━━ GIVEN RECORDS ━━
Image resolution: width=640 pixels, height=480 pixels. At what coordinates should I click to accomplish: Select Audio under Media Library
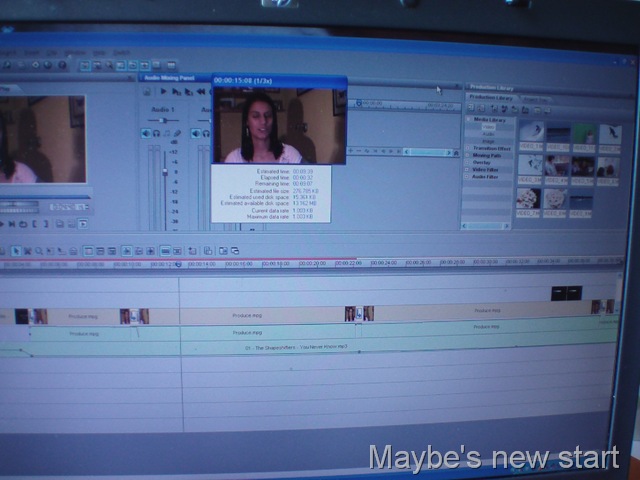click(489, 134)
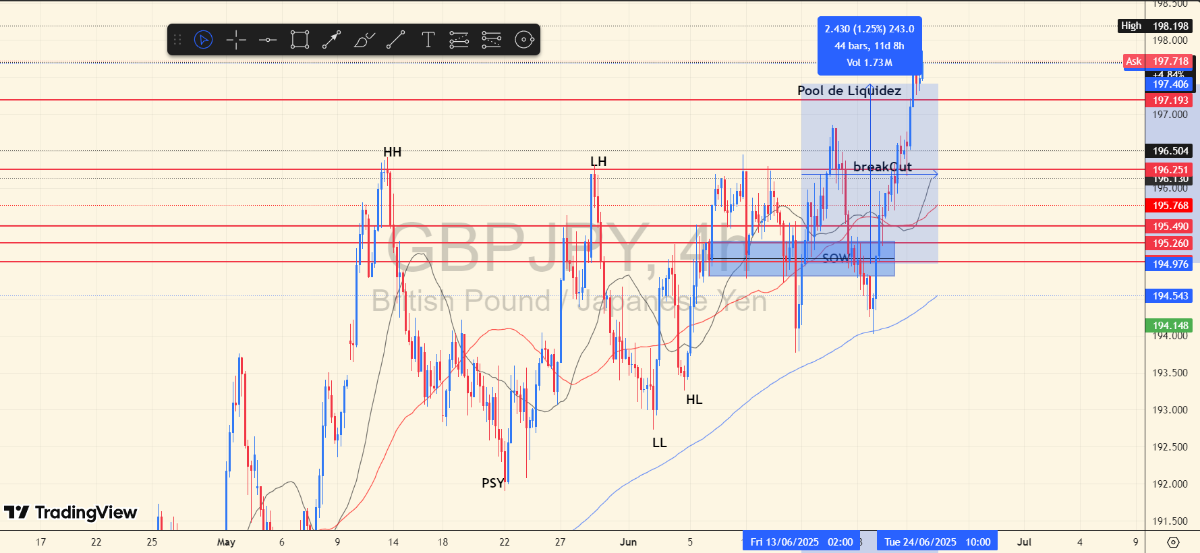
Task: Click the Ask 197.718 price label
Action: 1159,62
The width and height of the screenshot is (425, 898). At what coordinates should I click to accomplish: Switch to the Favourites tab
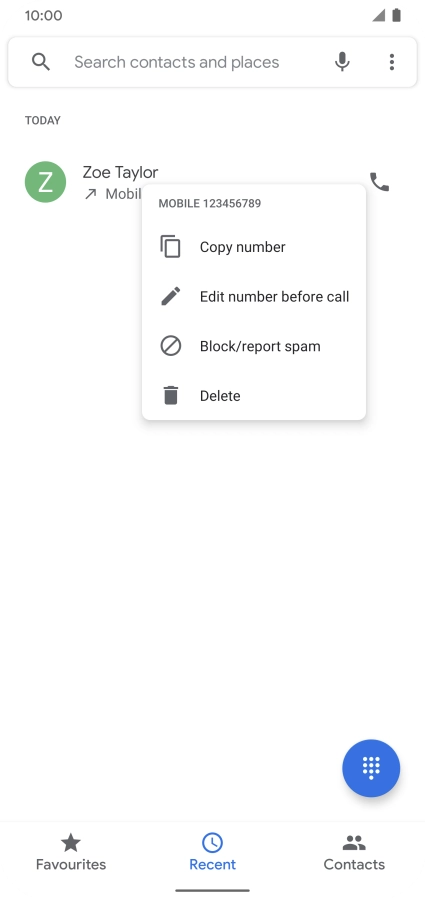pyautogui.click(x=71, y=853)
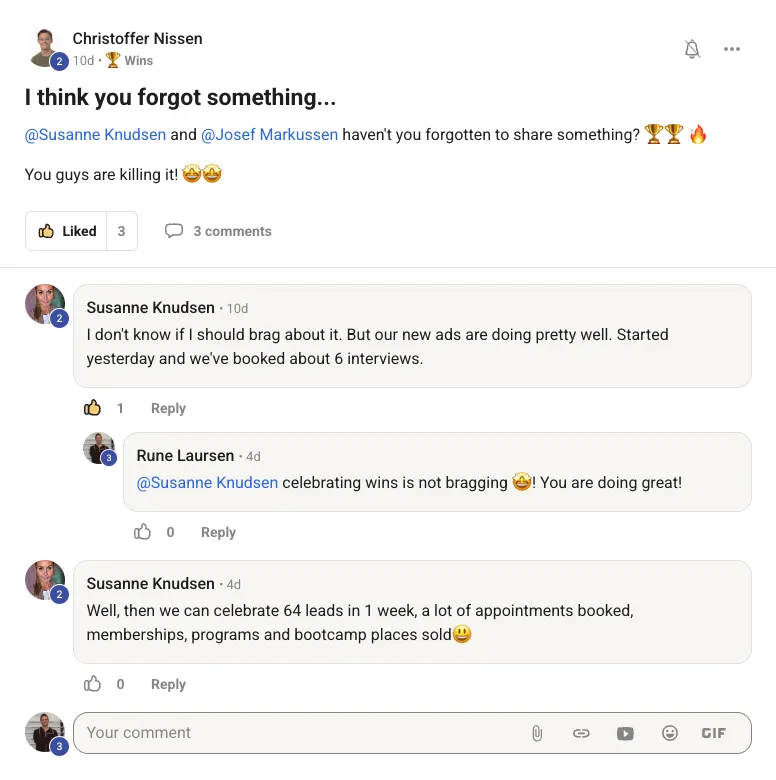776x780 pixels.
Task: Click the GIF button in the comment box
Action: (713, 733)
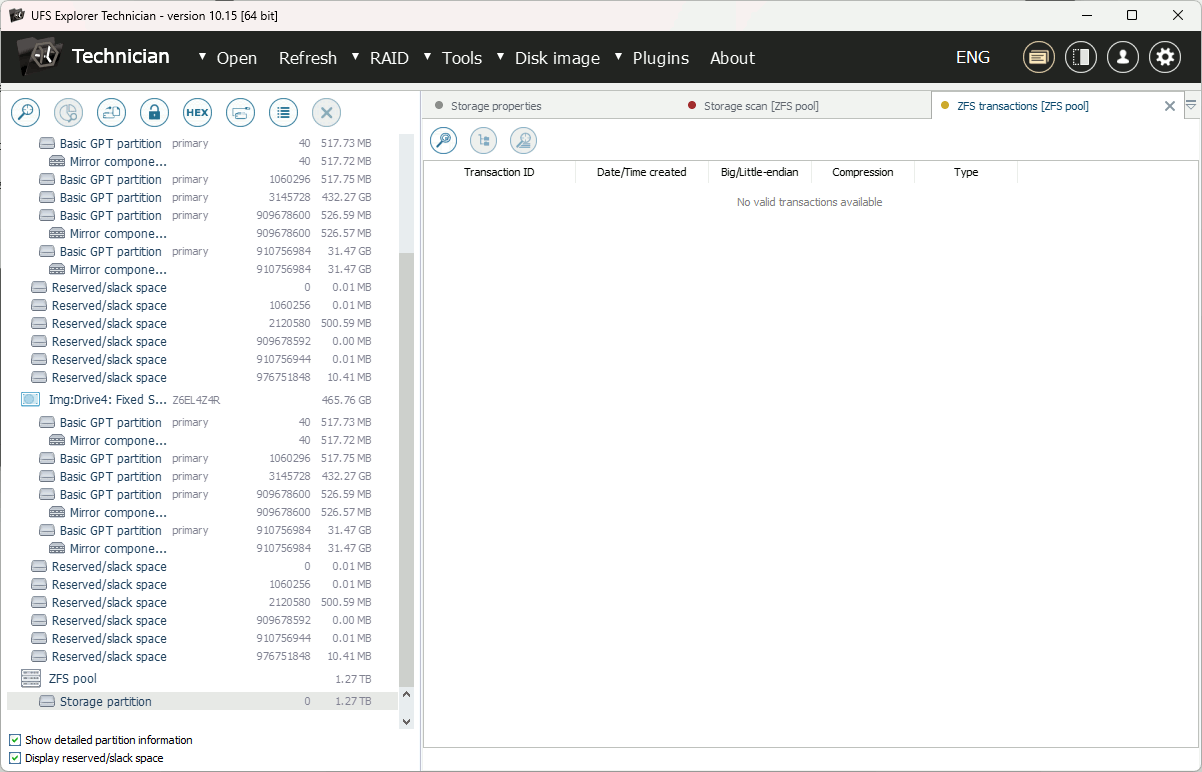Screen dimensions: 1202x772
Task: Open the scan for lost data tool
Action: [25, 112]
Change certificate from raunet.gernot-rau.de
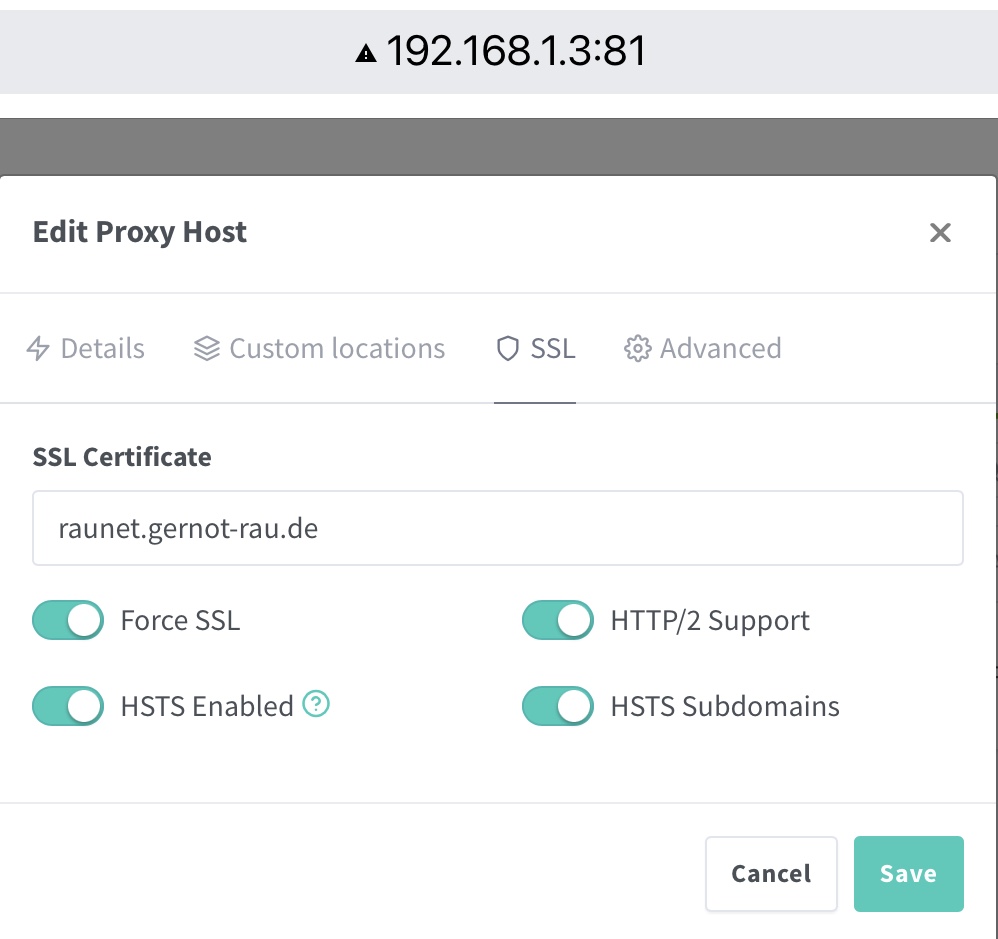Image resolution: width=998 pixels, height=939 pixels. pos(498,528)
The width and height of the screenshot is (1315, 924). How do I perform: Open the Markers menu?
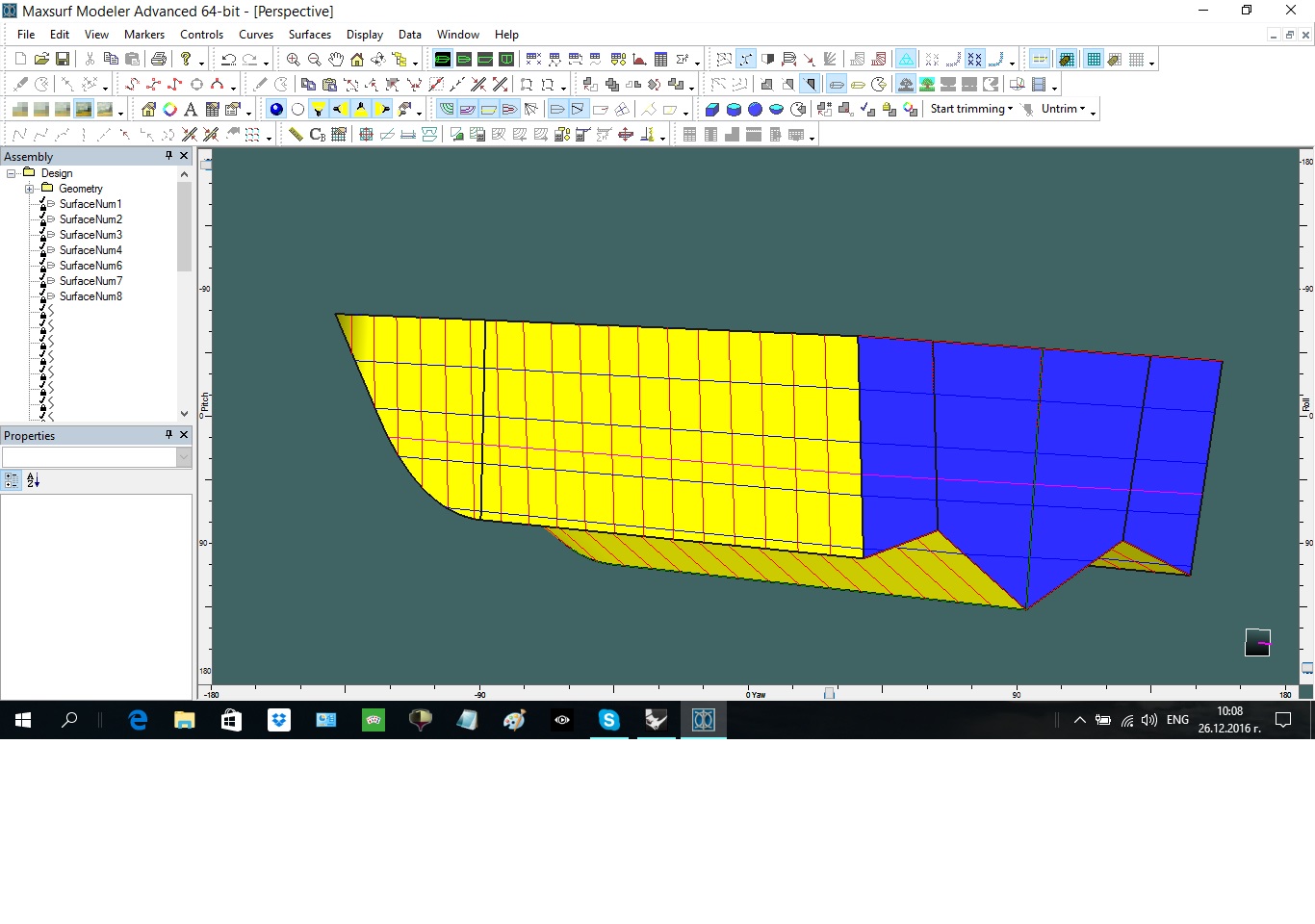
━━━
# [WORK TO BE COMPLETED]
Skip the images and restate each record above word for word.

# [OUTPUT OF THE TASK]
Image resolution: width=640 pixels, height=480 pixels. At what coordinates should I click to accomplish: Select Audio under Media Library
click(489, 134)
Task: Click the Ask 197.718 price label
Action: 1159,62
The width and height of the screenshot is (425, 898). At what coordinates should I click to accomplish: Switch to the Favourites tab
pyautogui.click(x=71, y=853)
776x780 pixels.
Task: Click the GIF button in the comment box
Action: (713, 733)
Screen dimensions: 1202x772
Task: Open the scan for lost data tool
Action: [25, 112]
Change certificate from raunet.gernot-rau.de
Image resolution: width=998 pixels, height=939 pixels. pos(498,528)
The width and height of the screenshot is (1315, 924). How do I perform: Open the Markers menu?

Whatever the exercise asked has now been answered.